● What is being asked: Give everything from the line containing "You are a computer-use agent." down to the end of the data as a JSON list of strings, one string per line and blank lines omitted. Leave the pictures out of the list.

● Input for this task:
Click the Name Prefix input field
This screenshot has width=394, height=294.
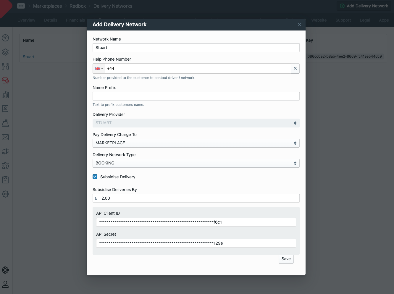point(196,96)
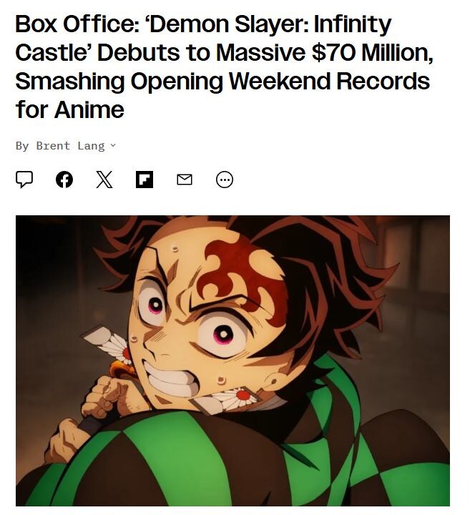Click the '$70 Million' headline text
This screenshot has height=515, width=470.
(371, 52)
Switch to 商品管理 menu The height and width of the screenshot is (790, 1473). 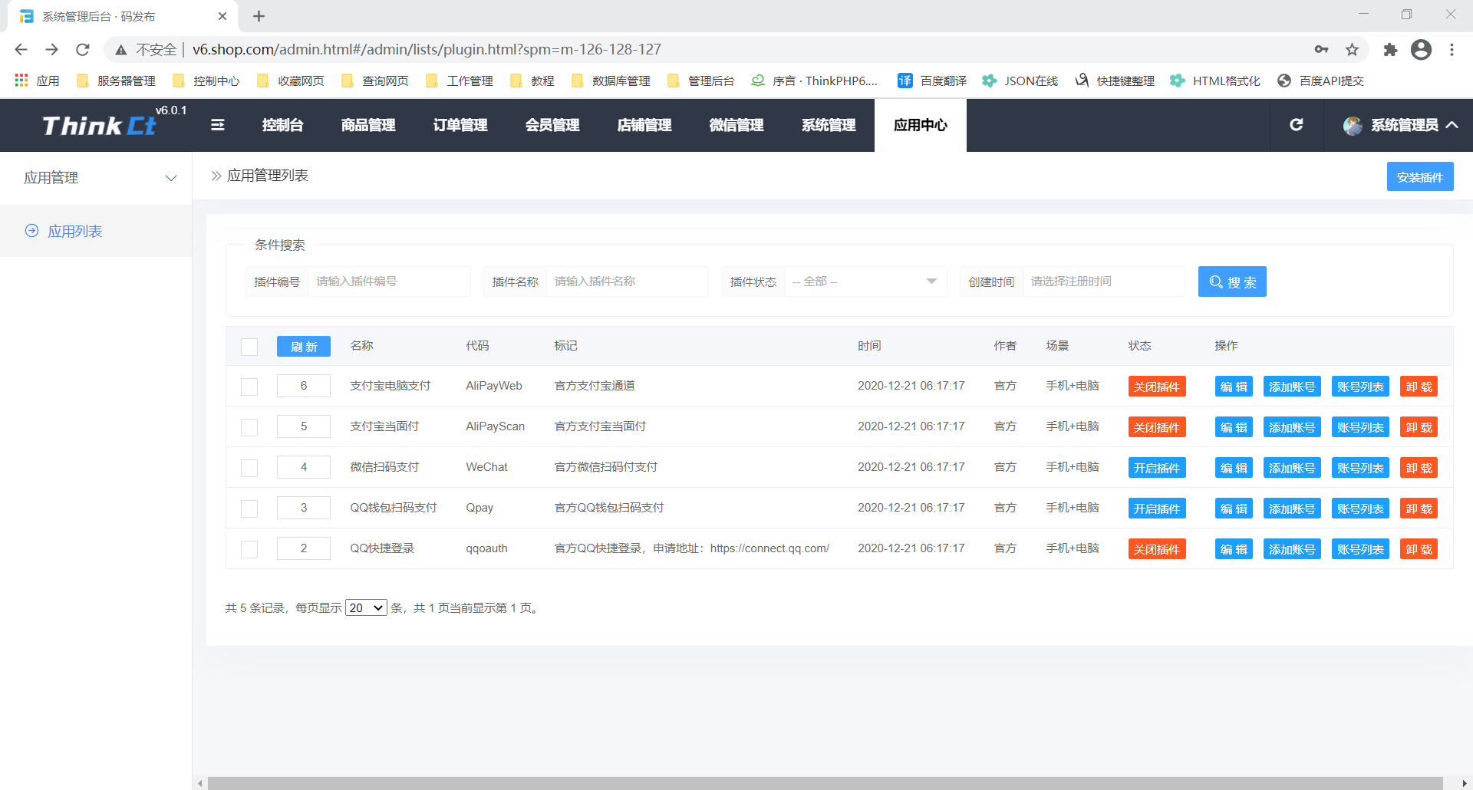(368, 125)
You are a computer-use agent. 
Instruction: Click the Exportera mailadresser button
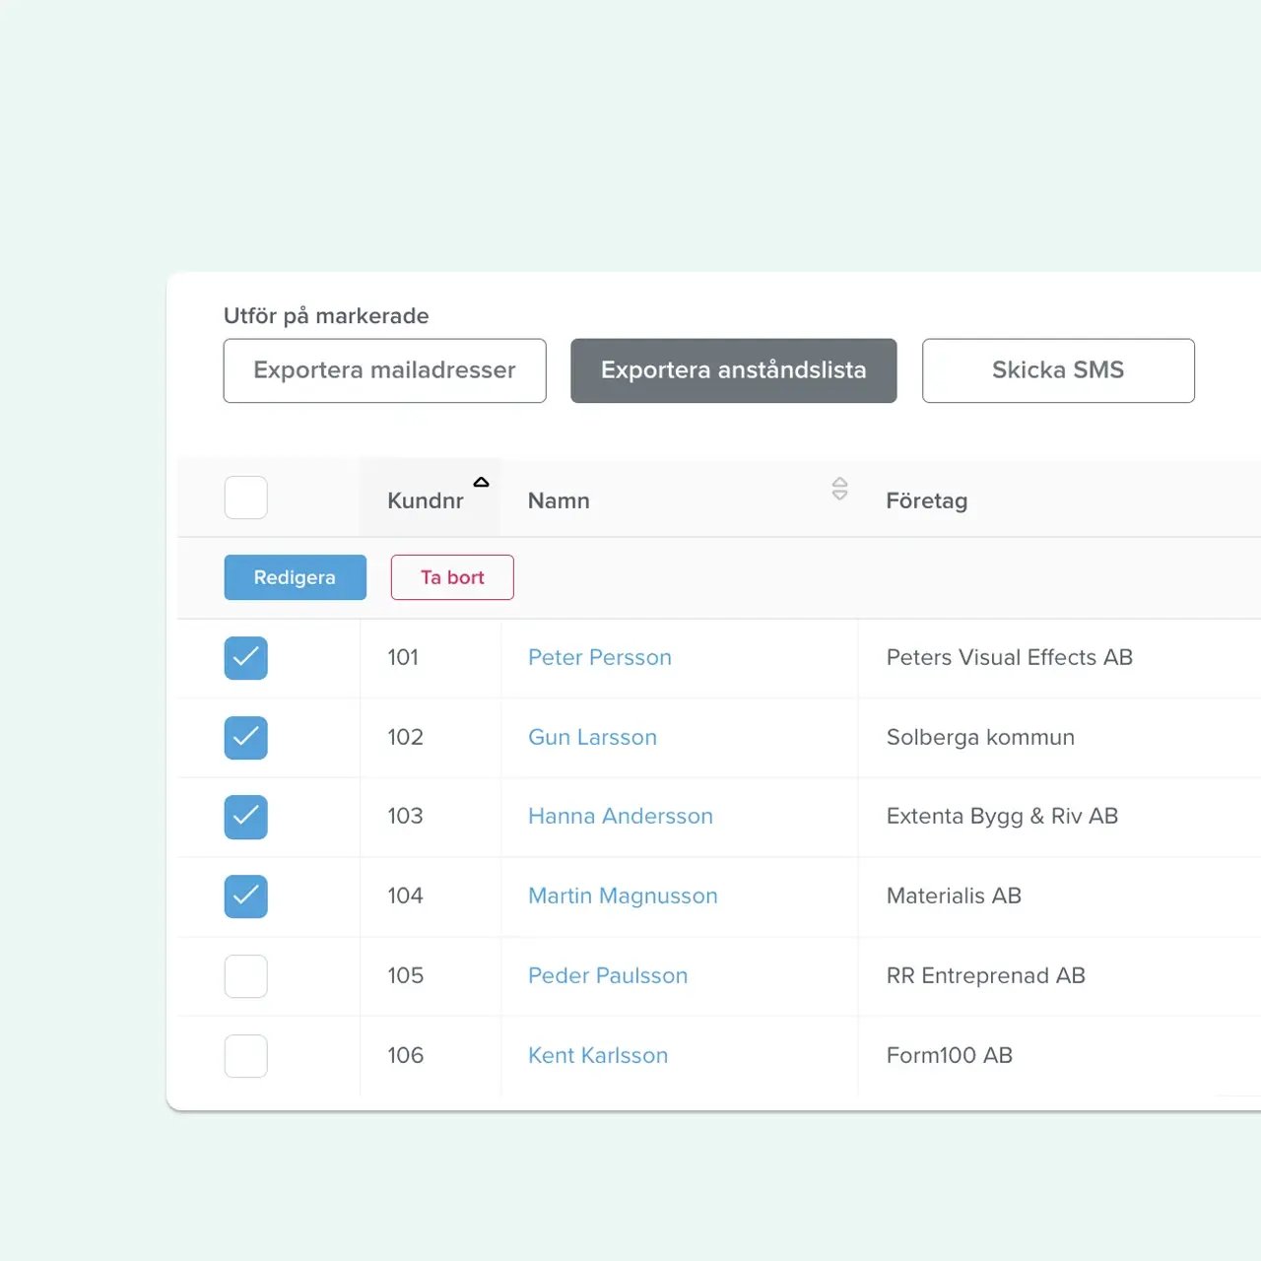coord(384,370)
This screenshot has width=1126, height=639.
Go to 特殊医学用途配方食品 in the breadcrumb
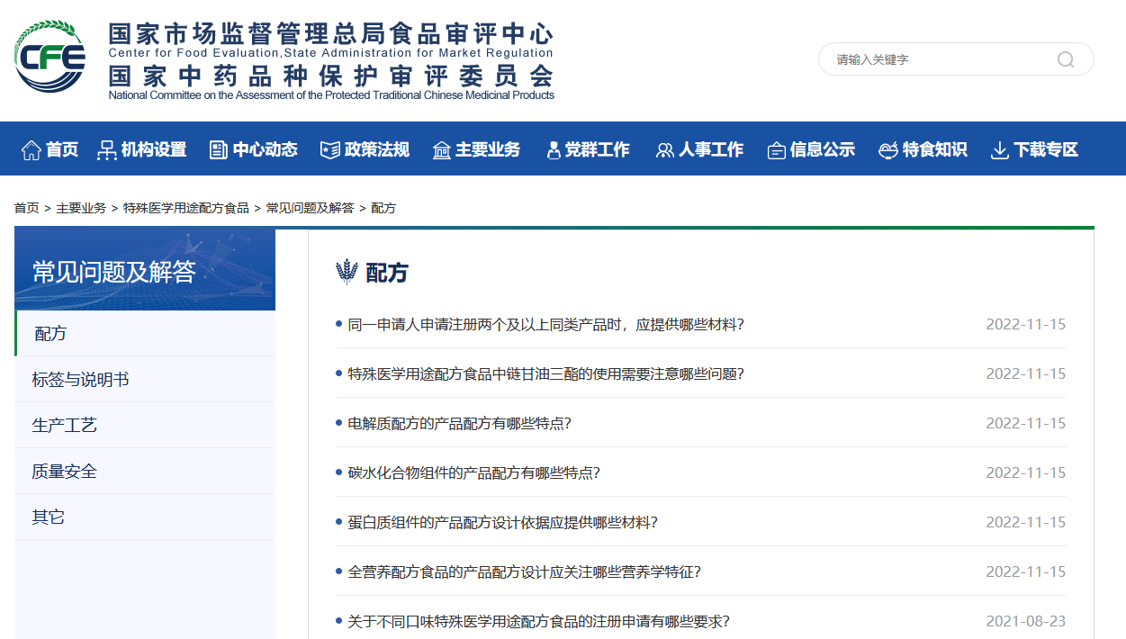(x=186, y=208)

● Written response:
[
  "You are a computer-use agent. ",
  "Instruction: Click the Exportera mailadresser button",
  "coord(384,370)",
  "This screenshot has width=1126, height=639.",
  "Go to 特殊医学用途配方食品 in the breadcrumb",
  "(x=186, y=208)"
]